Better Customer Data Integration Management For Growing Teams
Integrating the various systems that hold customer information is a critical step to improving your company’s understanding of its customers and products. With a comprehensive customer view in your data warehouse (or data lakehouse), you can deliver better context to help your team answer critical business questions. Instead of having to work with sales, product, and marketing information in data silos, this allows you to leverage a single source of truth to answer questions across the business and deliver customer insightsMany teams develop their own methods and build custom systems to manage the complexity of collecting and unifying data from their various sites, apps, and source systems. In some cases this makes sense. At some companies it can be pretty straightforward and others may have a staff large enough to manage the development.
However, these systems can be difficult to manage and lead to lots of trade-offs and technical debt.
These data integration challenges come in all shapes and sizes. A director may decide they want to switch out their system after the data has finally been integrated (this has happened to me), or a growing number of streaming sources could make it difficult to manage all of your streaming events. Whatever the flavor, these challenges can cause issues for even a decently developed data integration system. To reduce these issues and develop a better integration system, you’ll need to create a customer data integration strategy and build a scalable framework.
Before we cover how to develop a better data integration management system, let’s define data integration.
What is data integration?
Data integrations can take many forms. Teams can integrate data via IPaaS solutions that help sync data across operational systems, they can integrate data in their customer data platform (CDP), or they can use ETLs and data pipelines to mesh data together in their pre-processing. Each of these integration methods, in one way or another, take data of various formats from different sources and sync them together.
In turn, analysts can easily work with said data to answer critical questions and help the business truly become data driven. This also impacts other end users. For example, operations teams can further integrate the data into other systems, such as a CRM, to streamline business processes. What’s more, with Reverse ETL, data integrated in the warehouse can easily be operationalized and delivered to downstream teams where they can use it to drive optimizations, increase engagement, and deliver a better customer experience.

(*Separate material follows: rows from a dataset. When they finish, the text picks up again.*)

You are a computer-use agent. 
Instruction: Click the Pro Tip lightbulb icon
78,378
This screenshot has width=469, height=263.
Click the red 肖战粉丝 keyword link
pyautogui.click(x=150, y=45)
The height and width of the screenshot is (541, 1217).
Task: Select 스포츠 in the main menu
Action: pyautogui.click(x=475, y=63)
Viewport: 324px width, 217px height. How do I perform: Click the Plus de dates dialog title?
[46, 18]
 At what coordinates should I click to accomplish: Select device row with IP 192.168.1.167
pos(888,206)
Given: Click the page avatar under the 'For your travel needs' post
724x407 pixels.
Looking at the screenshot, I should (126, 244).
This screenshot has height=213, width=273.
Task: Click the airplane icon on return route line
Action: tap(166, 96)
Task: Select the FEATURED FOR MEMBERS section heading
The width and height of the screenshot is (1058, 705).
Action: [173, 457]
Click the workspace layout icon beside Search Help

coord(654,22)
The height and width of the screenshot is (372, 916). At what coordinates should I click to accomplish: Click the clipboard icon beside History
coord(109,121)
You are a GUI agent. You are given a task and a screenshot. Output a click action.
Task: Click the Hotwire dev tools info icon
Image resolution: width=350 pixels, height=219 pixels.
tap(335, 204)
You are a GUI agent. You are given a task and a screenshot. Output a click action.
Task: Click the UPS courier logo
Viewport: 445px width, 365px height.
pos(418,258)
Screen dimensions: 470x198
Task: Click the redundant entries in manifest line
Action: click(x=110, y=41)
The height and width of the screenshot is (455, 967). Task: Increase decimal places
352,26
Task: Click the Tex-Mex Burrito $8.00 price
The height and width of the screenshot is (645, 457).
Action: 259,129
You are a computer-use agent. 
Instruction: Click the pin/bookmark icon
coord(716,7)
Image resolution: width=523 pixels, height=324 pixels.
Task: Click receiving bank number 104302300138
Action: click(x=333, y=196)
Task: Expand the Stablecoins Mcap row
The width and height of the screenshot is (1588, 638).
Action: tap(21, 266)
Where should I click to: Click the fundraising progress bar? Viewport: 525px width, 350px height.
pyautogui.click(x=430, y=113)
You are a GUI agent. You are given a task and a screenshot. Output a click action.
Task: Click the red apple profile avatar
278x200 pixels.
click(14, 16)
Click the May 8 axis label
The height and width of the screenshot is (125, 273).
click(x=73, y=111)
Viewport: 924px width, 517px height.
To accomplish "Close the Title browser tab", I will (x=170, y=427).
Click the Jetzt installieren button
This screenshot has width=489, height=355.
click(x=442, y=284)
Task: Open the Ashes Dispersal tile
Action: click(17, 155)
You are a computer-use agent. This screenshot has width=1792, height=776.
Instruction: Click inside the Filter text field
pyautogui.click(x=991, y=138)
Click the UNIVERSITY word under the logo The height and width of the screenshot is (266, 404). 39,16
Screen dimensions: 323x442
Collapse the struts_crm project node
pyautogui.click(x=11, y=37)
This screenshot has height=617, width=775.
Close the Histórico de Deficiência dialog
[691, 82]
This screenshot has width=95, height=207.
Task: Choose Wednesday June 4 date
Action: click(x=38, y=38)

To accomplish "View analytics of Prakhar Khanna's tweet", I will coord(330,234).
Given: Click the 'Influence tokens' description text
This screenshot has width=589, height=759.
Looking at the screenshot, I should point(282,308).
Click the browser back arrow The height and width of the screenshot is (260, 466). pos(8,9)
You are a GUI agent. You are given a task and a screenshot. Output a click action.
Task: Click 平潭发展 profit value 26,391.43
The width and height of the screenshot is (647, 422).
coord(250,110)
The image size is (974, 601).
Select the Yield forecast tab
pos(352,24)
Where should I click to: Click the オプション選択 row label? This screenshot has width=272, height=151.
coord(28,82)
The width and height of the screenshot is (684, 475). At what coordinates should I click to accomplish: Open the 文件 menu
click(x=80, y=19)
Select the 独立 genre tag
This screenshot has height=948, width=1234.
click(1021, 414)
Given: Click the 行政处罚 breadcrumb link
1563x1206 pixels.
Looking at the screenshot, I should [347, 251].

How many developers build their integration systems
When engineers are asked to build an integration, their first response is often to build it themselves. There are a lot of pros to building your own integrations. If you do it yourself, you don’t need to get approval from procurement or a finance director, and you don’t need to learn a new tool, you can just rely on whatever programming language you’re comfortable with. You can move fast. The build it yourself approach allows you to quickly go from idea to integration.
But challenges can often arise with this approach. Whether you are working on event integrations or standard batch processing, one thing doesn’t change–the need for integrations will grow. Other internal teams will start asking for new data sources and integrations. Moreover, older integrations may break, or their APIs and SDKs might change. This creates a hamster wheel effect where you’re constantly playing catch up as you grow. For large teams, this isn’t always a problem, but smaller teams will often struggle to make progress on more important objectives because they’re busy running on the integration management hamster wheel.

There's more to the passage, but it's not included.